■ SUPPLIED PASSAGE ■
>> BEGIN
For the fourth time this season, interstate rivals Melbourne Victory and Sydney FC face off for a place in the penultimate round of the finals series, competing in a knockout-tie for the first time since the 2010 Grand Final.
Both coaches look set to name similar starting line-ups to the teams that featured in the last match between these two sides – a 1-1 draw back in late March.
Scott Galloway and Adama Traore has been Kevin Muscat’s preferred full-back pairing in the league, while Adrian Leijer is out with a foot injury – meaning Pablo Contreras and Nick Ansell will start at the back, although it’s possible Leigh Broxham could drop back there, with James Jeggo coming into the midfield. With Tom Rogic out, the front four is at least predictable.
Farina has less concerns – he’ll likely name the starting team from the win over Perth last Sunday, which was unchanged from the 4-1 win over Wellington.
Muscat’s side will need to record their first win over Sydney in this campaign if they are to progress, having fallen to defeat twice and been held in that aforementioned 1-1 draw, which was the preceding fixture between these two sides.
That encounter feels like a particularly telling precursor to this tie, which should predominantly be about Victory’s possession against Sydney’s deep defensive shape – even though Muscat would probably prefer his side to play on the counter-attack. That’s been a long-standing feeling, ever since Ange Postecoglou reshaped the side into this unique 4-2-2-2 variant that features two playmakers and two wide forwards – when attacks are quick and direct, it works, with the two wingers getting into the space created in behind by the movement of the front two into deeper positions.
However, when with the ball for long periods, the Victory always feel sterile – able to work the ball into advanced positions, but without a ‘proper no.9’ to attack crosses or space in behind the defence to get the attackers on the ball, lacking in penetration.
That largely explains why Sydney have a good record against them this season, particularly in light of Frank Farina’s increasing preference for a reactive style of football. Far from the pre-season promise of a possession-based approach lead by assistant coach Rado Vidosic, Farina now uses a 4-3-3 that generally appears 4-5-1 with the wingers dropping back to protect the full-backs.
>> END
■ EXERCISE REQUIREMENTS ■
Substitute "season" for "campaign" and write out the match preview from "Muscat’s side will" to "these two sides.". The lines after this have no connection to the match preview.

■ EXTRACTED MATERIAL ■
>> BEGIN
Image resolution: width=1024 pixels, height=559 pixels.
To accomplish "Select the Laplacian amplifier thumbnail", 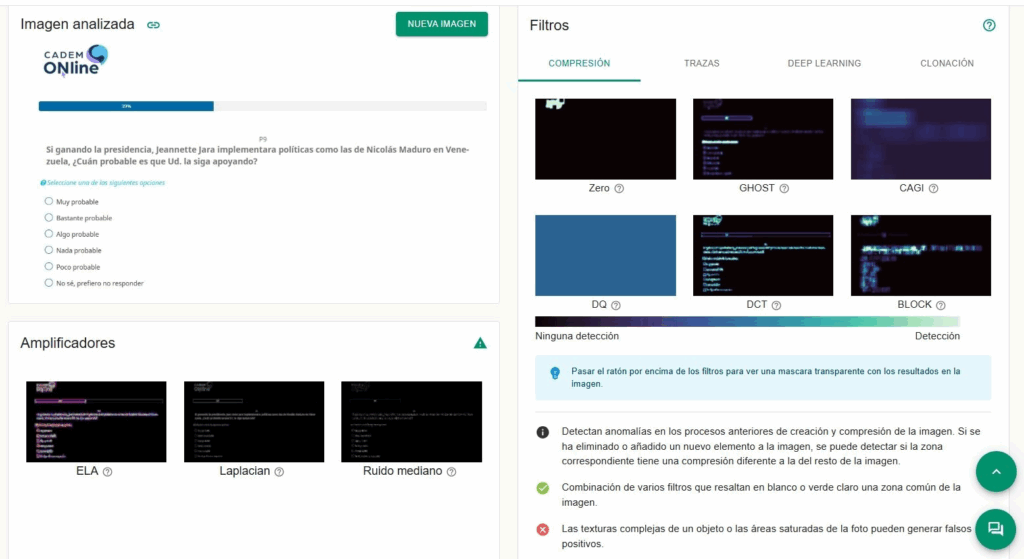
>> END
>> BEGIN
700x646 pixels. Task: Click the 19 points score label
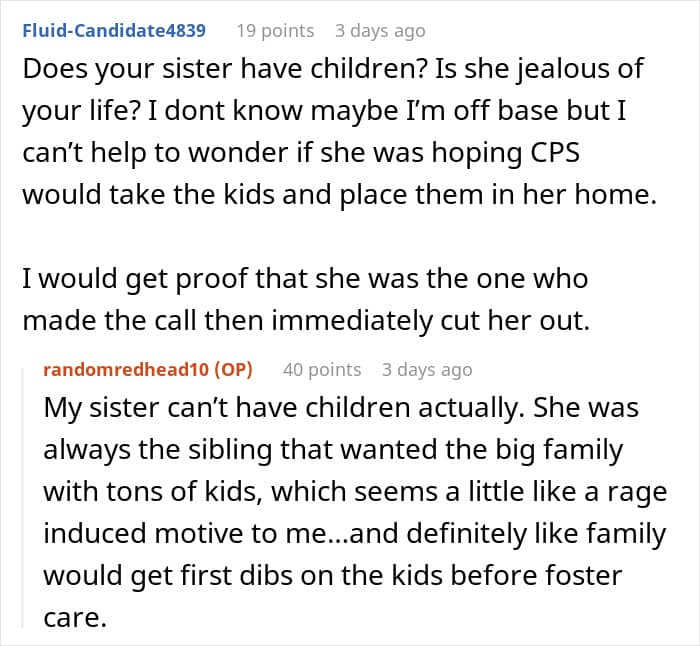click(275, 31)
>> END
■ EXPECTED OUTPUT ■
Muscat’s side will need to record their first win over Sydney in this season if they are to progress, having fallen to defeat twice and been held in that aforementioned 1-1 draw, which was the preceding fixture between these two sides.